» **COSA SI CHIEDE**
A. Copia senza modifiche il passo del testo sulla morte di Fidel Castro che si apre con le parole contenenti "Le reazioni di" e si chiude con "cosa, alcuni fatti.".
B. Secondo il testo sulla morte di Fidel Castro, contro quale tiranno Castro si ribellò e vinse con un pugno di uomini?

» **TESTO MOSTRATO**
====
Né lacrime, né festa per la morte di Fidel

di Miguel Benasayag

 

E’ stato scritto davvero tutto sulla lunga vita e la morte annunciata da tempo di Fidel Castro. Un’infinità di calunnie e ogni possibile argomento utile ad alimentare il mito di un culto della personalità che ha pochi paragoni nell’intero Novecento. Gli innumerevoli nemici di Castro non avrebbero potuto perdonare la colossale portata storica della sua esistenza, l’aver osato ribellarsi e vincere, con un pugno di uomini, contro il tiranno Fulgencio Batista e, soprattutto, la capacità di resistere per oltre mezzo secolo al dominio planetario del capitalismo e all’ordine continentale imposto dagli Stati Uniti. La sua interminabile e assoluta gestione politica del potere è però segnata, molto in profondità e spesso fino alle estreme conseguenze, dai veleni della repressione sistematica del dissenso e di molte delle libertà essenziali del suo popolo. Fidel avrebbe potuto agire diversamente? E’ la domanda chiave dell’articolo che abbiamo scelto per segnalare il nostro punto di vista. Lo ha scritto Miguel Benasayag, militante guevarista argentino e severo critico di un’esistenza straordinaria che ha cambiato la storia dell’America Latina e del mondo

 

Le reazioni di fronte alla morte di Fidel sembrano una caricatura della Divina Commedia: le risate e le lacrime si manifestano quasi sullo stesso volto. Al di là di questa nuova dimostrazione di manicheismo, come sempre è accaduto nell’eccessivamente lungo regnare di Fidel Castro, in América Latina c’è anche un altro punto di vista sulla morte del “lider maximo”. Questa diversa prospettiva è quella che oggi si domanda: cosa può conservare la sinistra della storia e dell’azione di Fidel?

Per prima cosa, alcuni fatti.
====
» **ESTRATTO DELLA FONTE**
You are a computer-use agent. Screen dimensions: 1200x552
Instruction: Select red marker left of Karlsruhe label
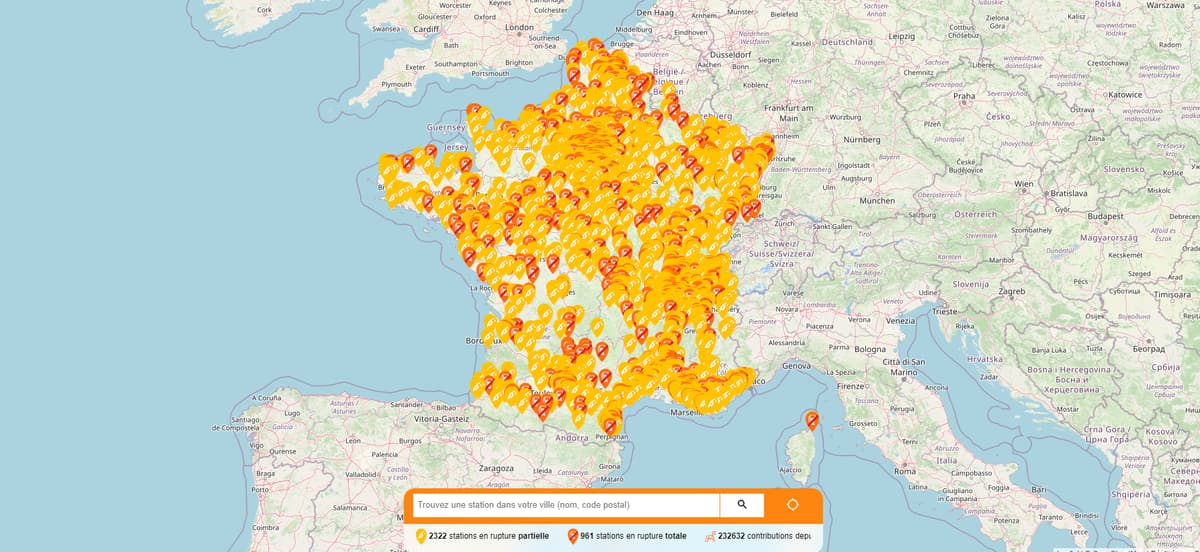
====
» **RISPOSTE PER COMPITO**
A.
Le reazioni di fronte alla morte di Fidel sembrano una caricatura della Divina Commedia: le risate e le lacrime si manifestano quasi sullo stesso volto. Al di là di questa nuova dimostrazione di manicheismo, come sempre è accaduto nell’eccessivamente lungo regnare di Fidel Castro, in América Latina c’è anche un altro punto di vista sulla morte del “lider maximo”. Questa diversa prospettiva è quella che oggi si domanda: cosa può conservare la sinistra della storia e dell’azione di Fidel?

Per prima cosa, alcuni fatti.

B. Contro Fulgencio Batista.